US dollar surges on manufacturing PMI
The greenback surged after the US manufacturing economy accelerated at its fastest pace in more than two years, according to the Institute for Supply Management. New orders outweighed anxieties over the partial government shutdown last month, as 14 of the 18 manufacturing sectors reported growth.
The US currency rose more than 0.7 percent to 80.76 against a basket of its major peers. The dollar managed to retrace all of the losses incurred at the hands of the September FOMC policy meetings, when Fed officials unexpectedly maintained the pace of record stimulus. The dollar has been gaining traction since Wednesday, when the Fed opted once again to maintain the pace of monthly bond buying. This time, however, the Federal Reserve was less dovish, prompting traders to increase their bets on the greenback.
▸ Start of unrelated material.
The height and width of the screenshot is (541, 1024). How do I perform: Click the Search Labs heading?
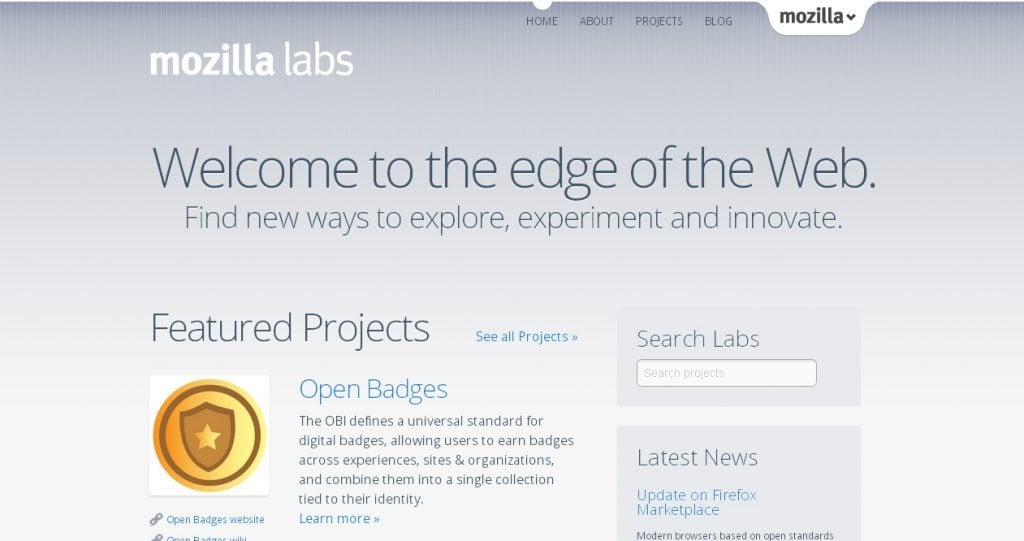tap(698, 339)
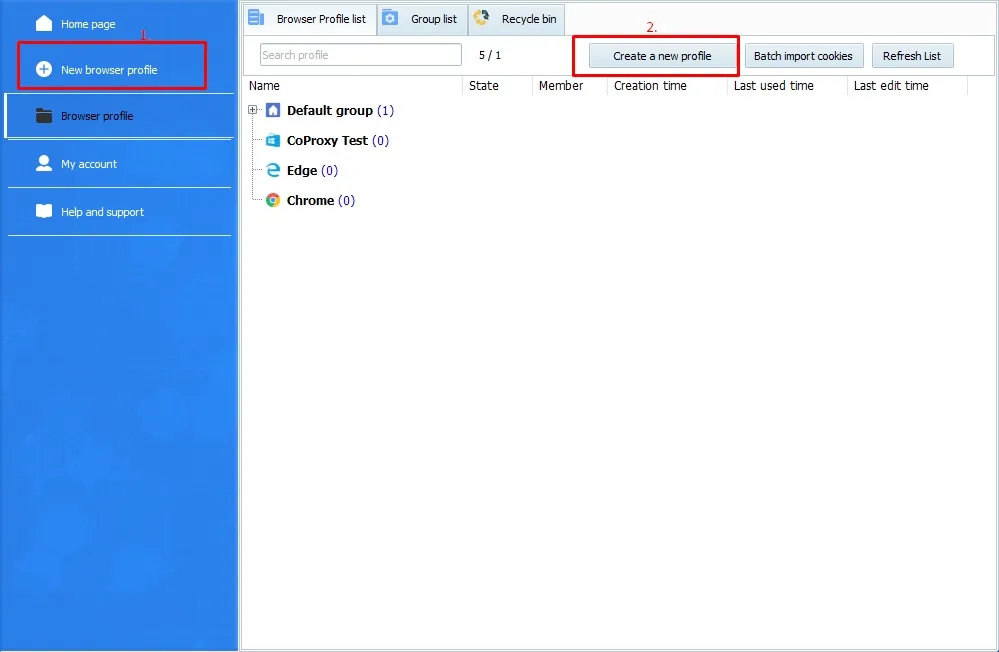999x652 pixels.
Task: Click the CoProxy Test Windows icon
Action: (x=273, y=141)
The euro fell to a two-and-a-half week low against the greenback after momentum allowed it to test 1.38 US dollars earlier in the week. The EURUSD fell through the 1.35 handle on a loss of 100 pips. The pair fell through two supports in the process. The single currency has been under pressure amid speculation the European Central Bank could further loosen monetary policy in response to weak euro area consumer inflation.
Elsewhere in Europe, pound sterling lost 120 pips against the US dollar, sending the GBPUSD below the 1.60 handle. The pair was holding on to the 1.5928 support in the North American session. The losses come despite another strong manufacturing report from the UK.
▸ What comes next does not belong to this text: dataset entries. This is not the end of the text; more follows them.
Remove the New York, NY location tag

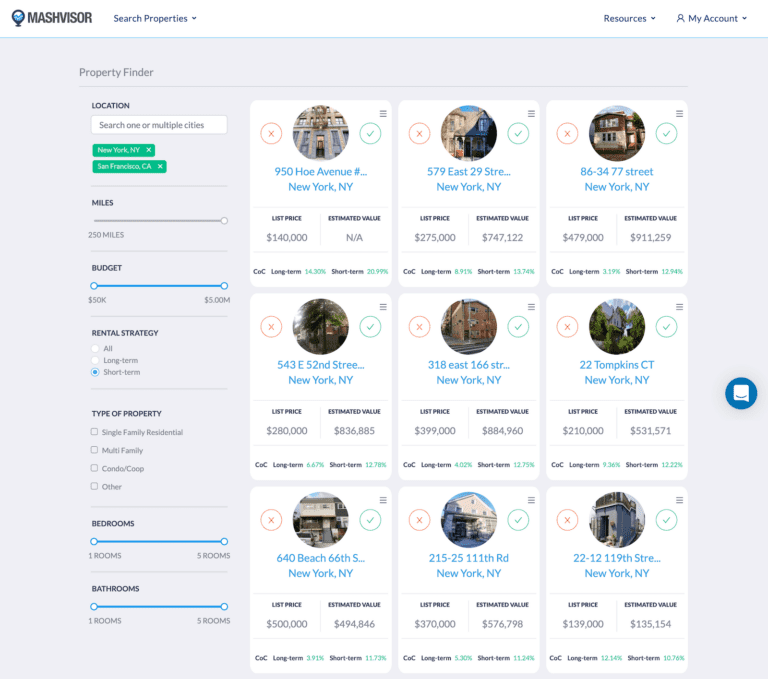149,149
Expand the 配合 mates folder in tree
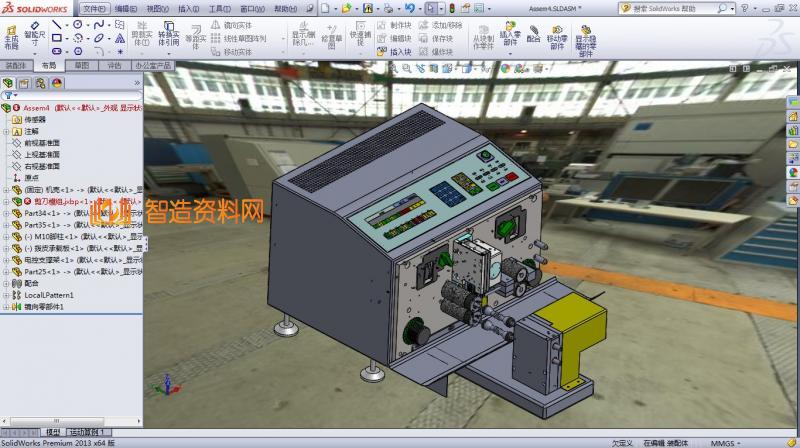 (x=5, y=283)
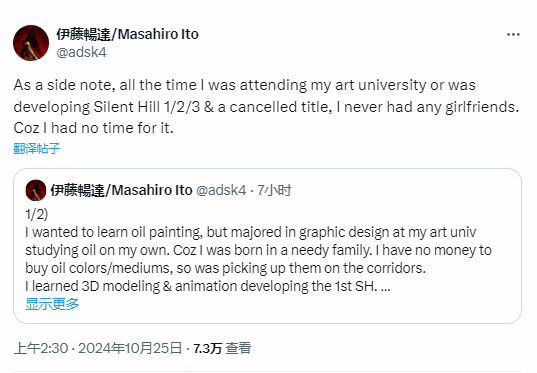Click the 查看 views label
Image resolution: width=537 pixels, height=373 pixels.
tap(238, 348)
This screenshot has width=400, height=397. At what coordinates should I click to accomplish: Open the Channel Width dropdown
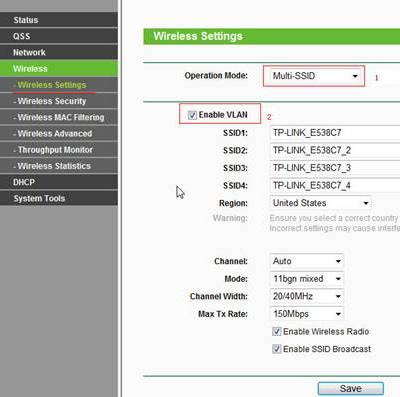(306, 296)
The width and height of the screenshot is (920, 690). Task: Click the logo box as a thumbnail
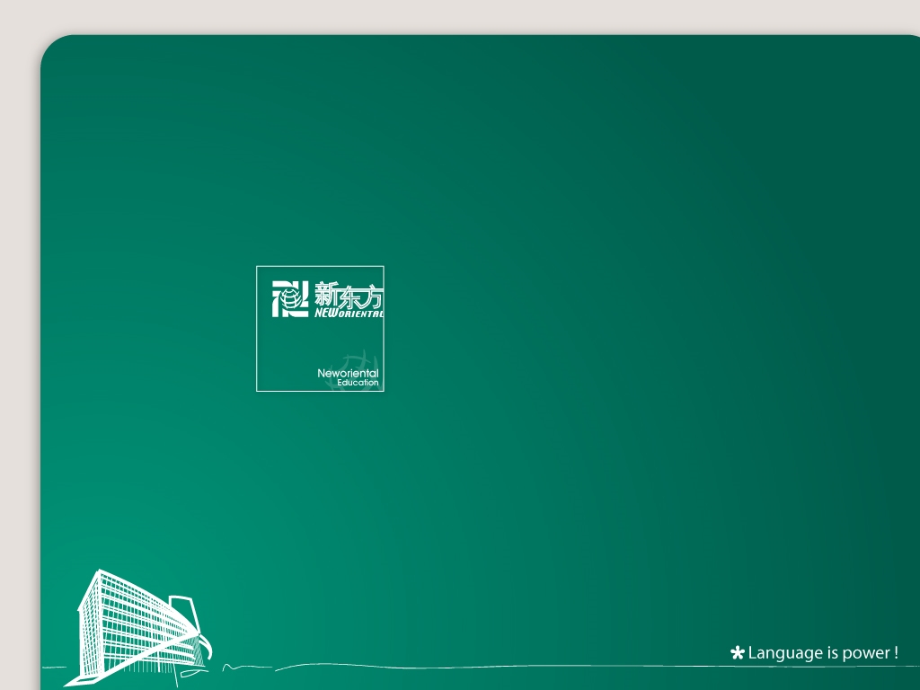point(320,328)
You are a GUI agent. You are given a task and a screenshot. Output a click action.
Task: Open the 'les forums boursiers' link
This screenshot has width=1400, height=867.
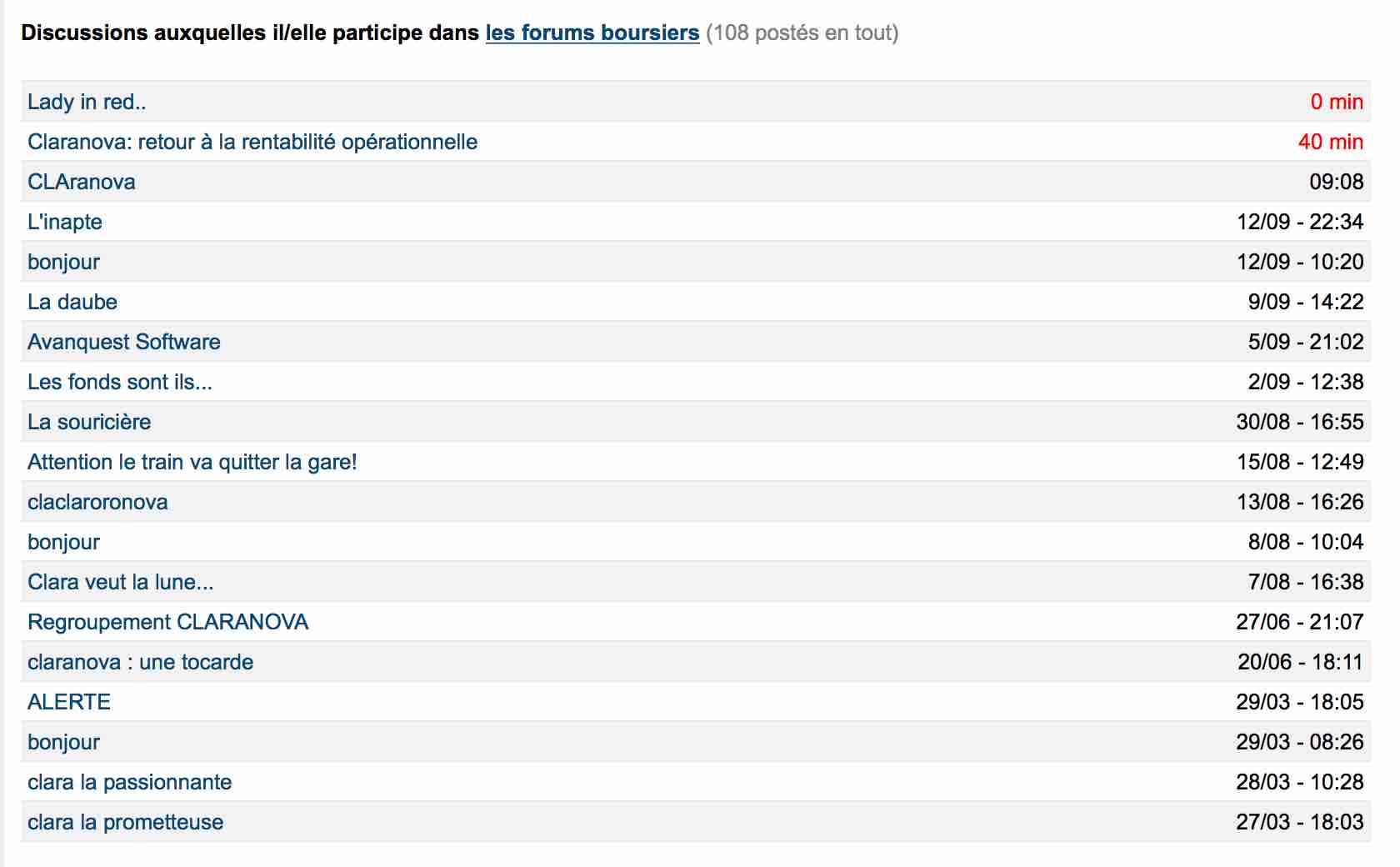tap(592, 33)
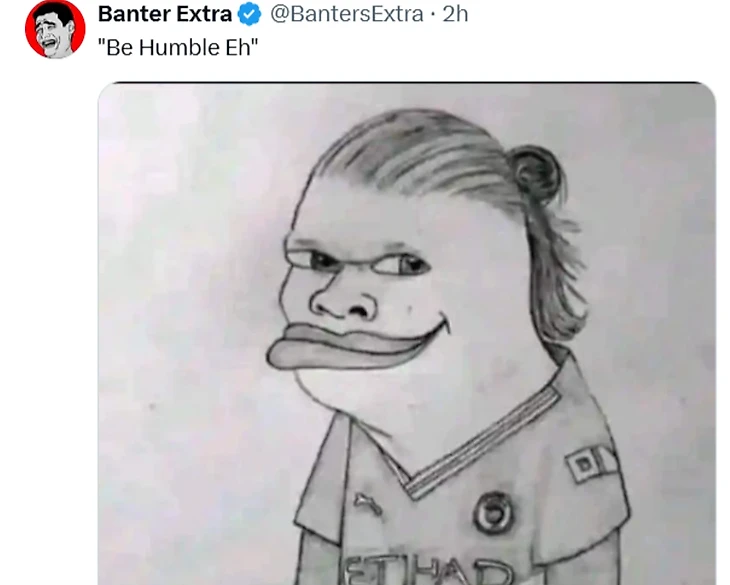Viewport: 730px width, 585px height.
Task: Click the ETIHAD lettering on the drawn shirt
Action: (x=428, y=571)
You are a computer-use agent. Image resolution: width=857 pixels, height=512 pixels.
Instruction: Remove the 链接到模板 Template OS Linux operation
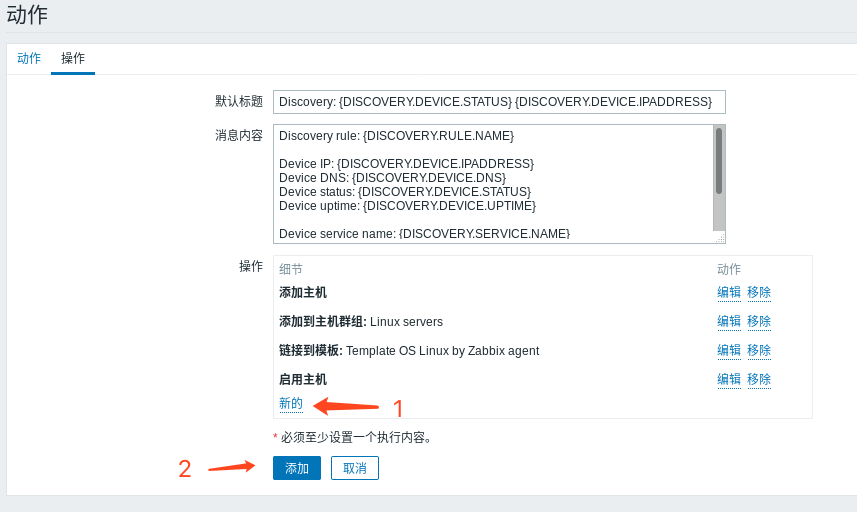click(759, 351)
The dollar also enjoyed top marks against the Japanese yen. The ISM report helped propel the USDJPY to 98.80, a gain of half a percent. The pair is expected to remain within the 95-100 range over the next three months, according to UBS.
In North America, the US dollar advanced moderately after the markets responded sharply to stronger than forecasted Canadian GDP growth. The USDCAD was up 10 pips to 1.0445.